Partidos estimam que 28 mil candidatos podem ficar de fora das eleições deste ano como consequência da decisão de tornar inelegíveis candidatos com contas de campanha reprovadas. José Maranhão, ex-governador da Paraíba, é o mais recente atingido pela decisão.
Em 1º de março, por quatro votos a três, o TSE decidiu que candidatos com contas de campanha reprovadas estão inelegíveis. Na legislação eleitoral, uma das condições para concorrer a uma eleição é a apresentação das contas. No entanto, os ministros da corte eleitoral aumentaram a exigência. Para a corrente majoritária, é preciso que a contabilidade esteja correta e tenha sido aprovada.
Caso contrário, o registro de candidatura não será concedido.

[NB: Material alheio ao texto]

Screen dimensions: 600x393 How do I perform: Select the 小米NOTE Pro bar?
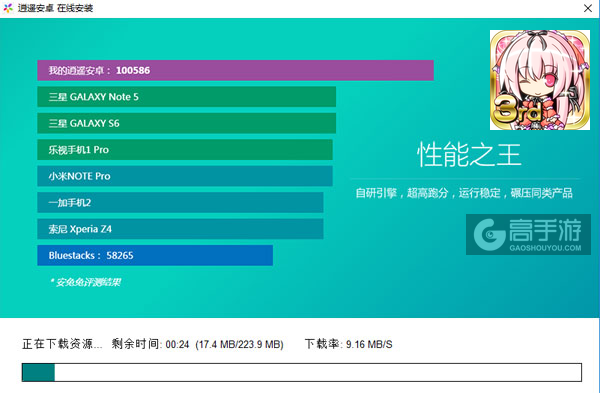click(x=185, y=176)
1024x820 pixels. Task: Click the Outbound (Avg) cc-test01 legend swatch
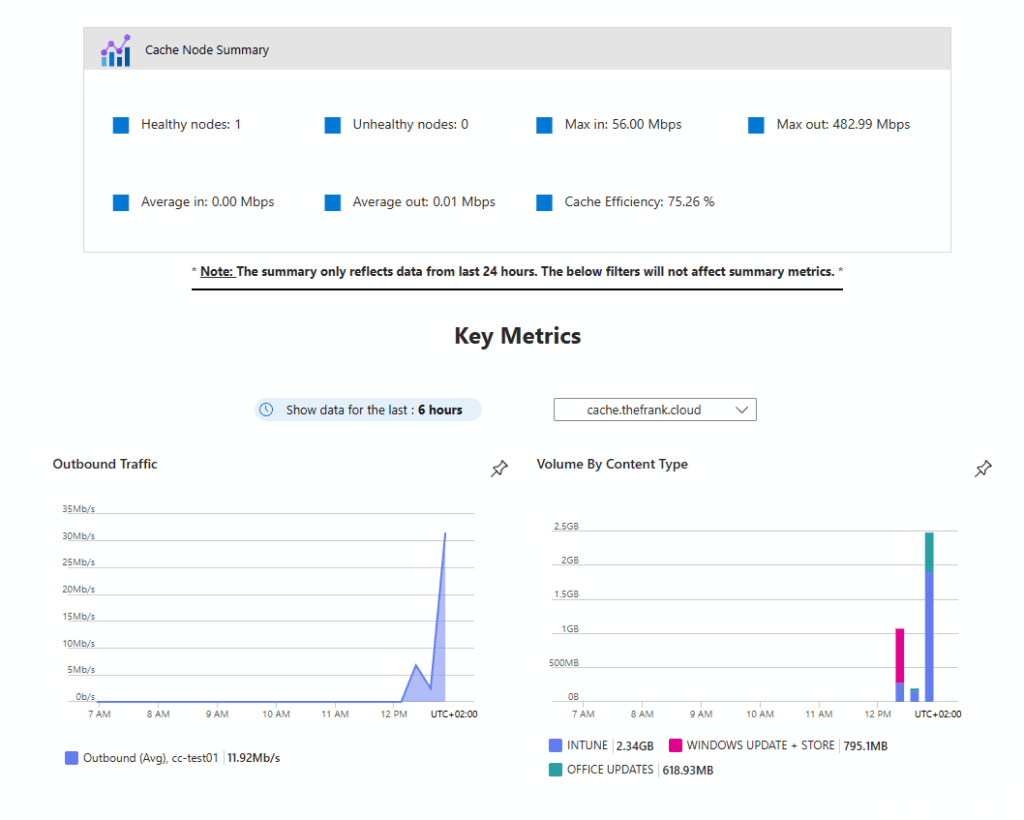pos(71,758)
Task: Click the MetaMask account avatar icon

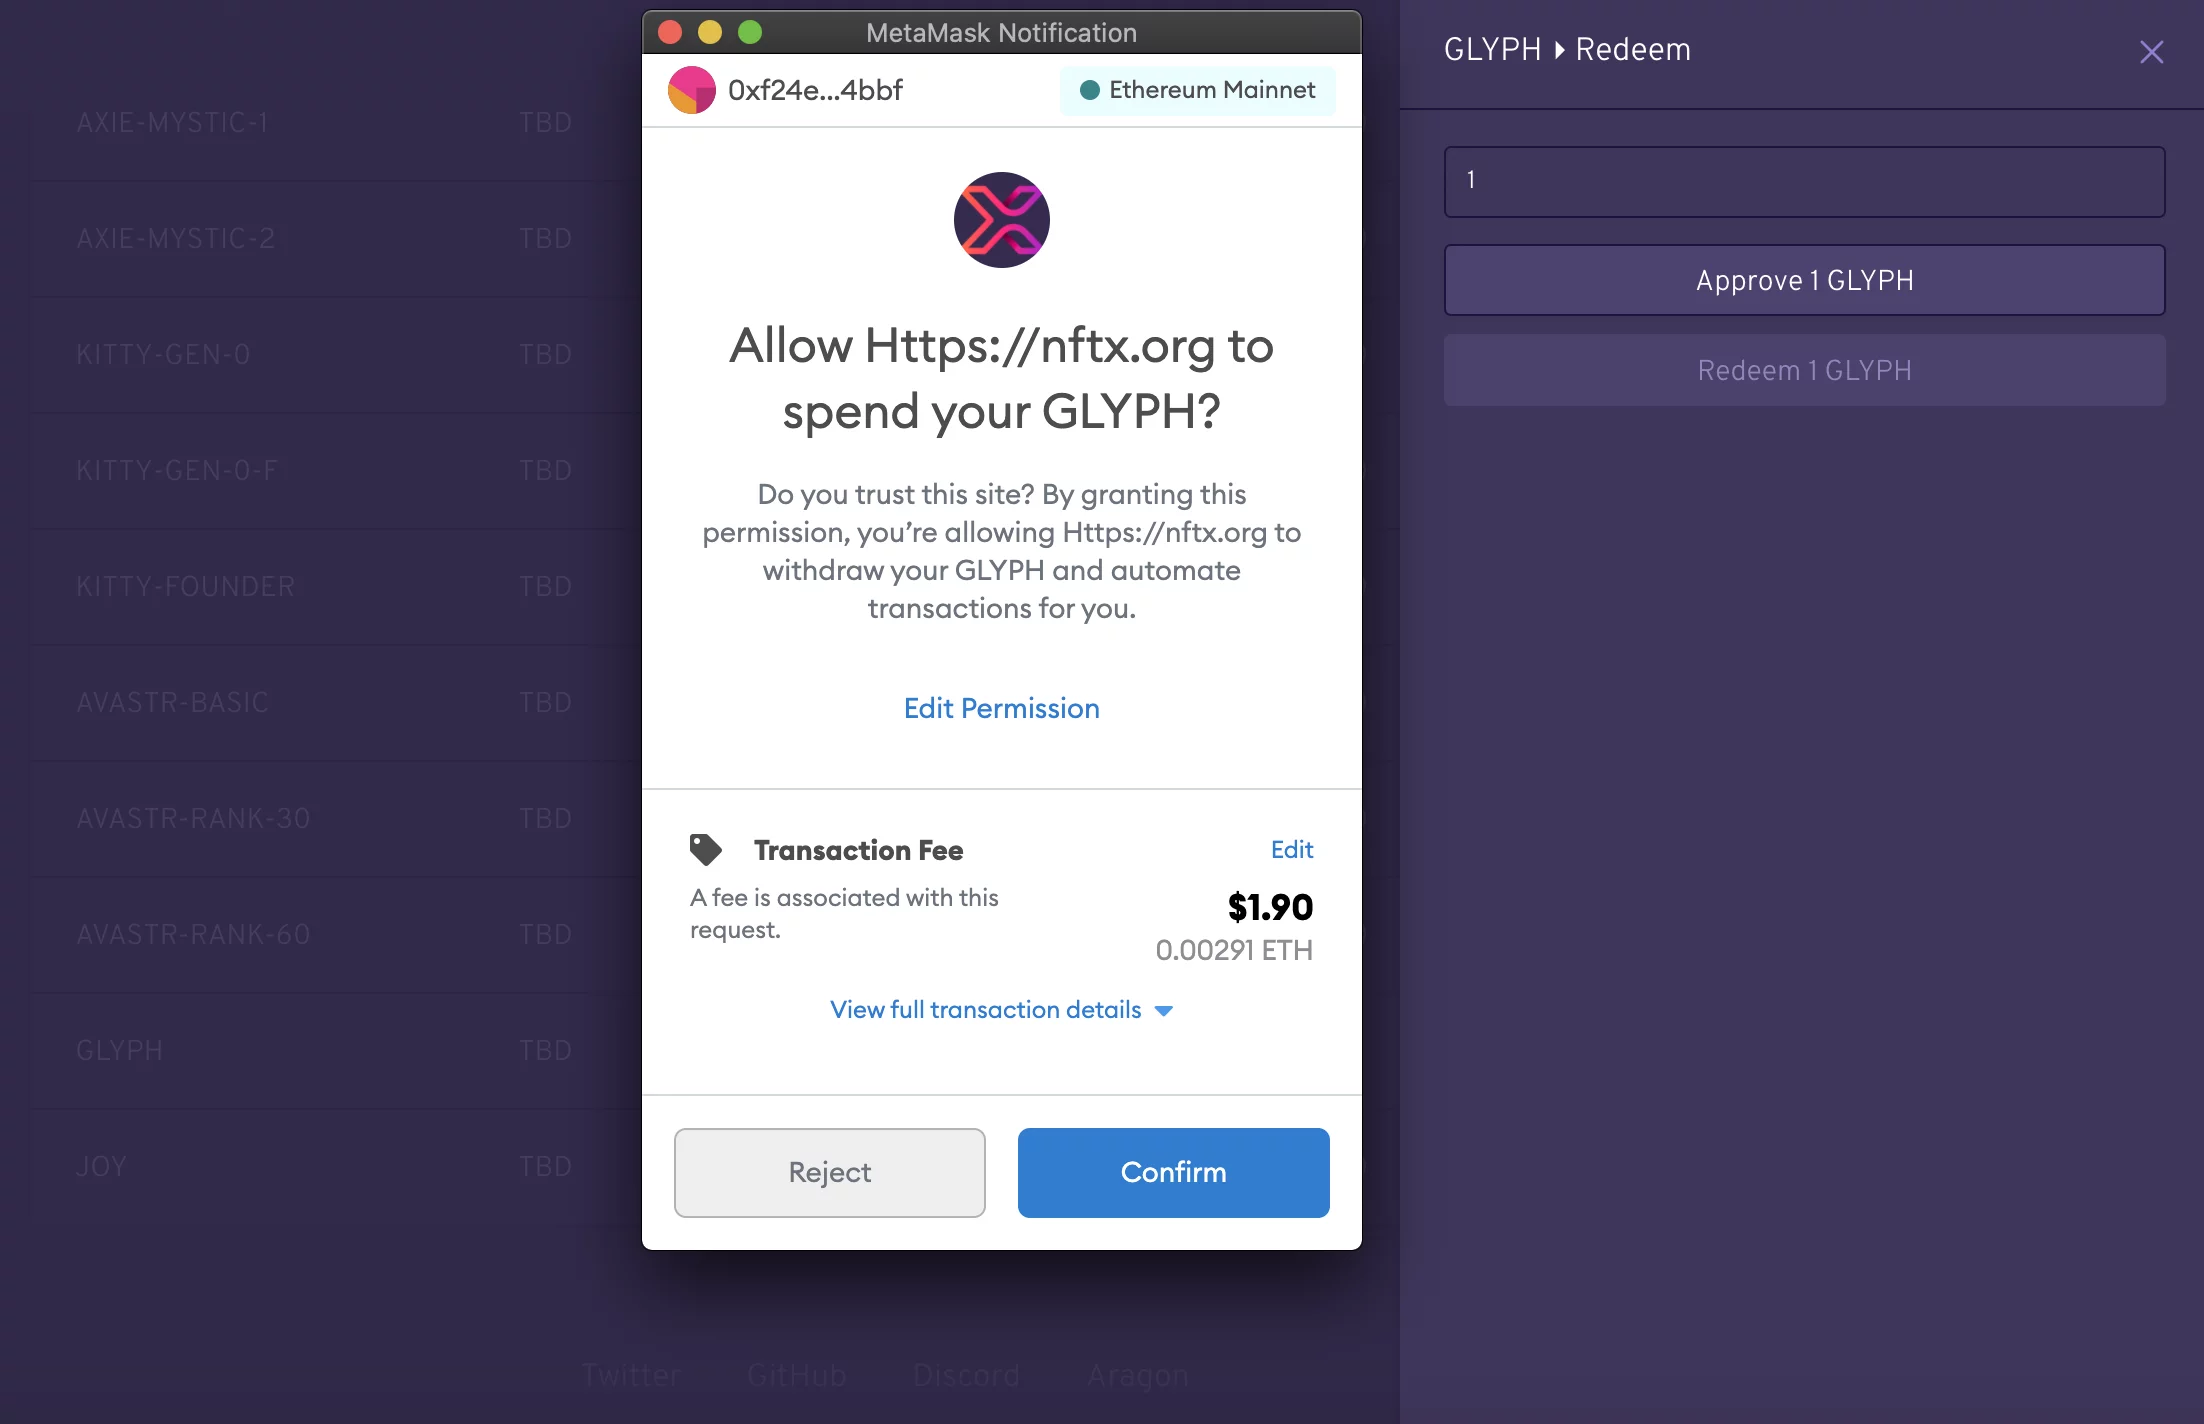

A resolução define ainda as regras para a arrecadação e os gastos de recursos por partidos políticos, candidatos e comitês financeiros, bem como para prestação de contas da utilização desses valores.
“O candidato que foi negligente e não observou os ditames legais não pode ter o mesmo tratamento daquele zeloso que cumpriu com seus deveres. Assim, a aprovação das contas não pode ter a mesma consequência da desaprovação”, disse a ministra do TSE, Nancy Andrighi, que conduziu o voto vencedor.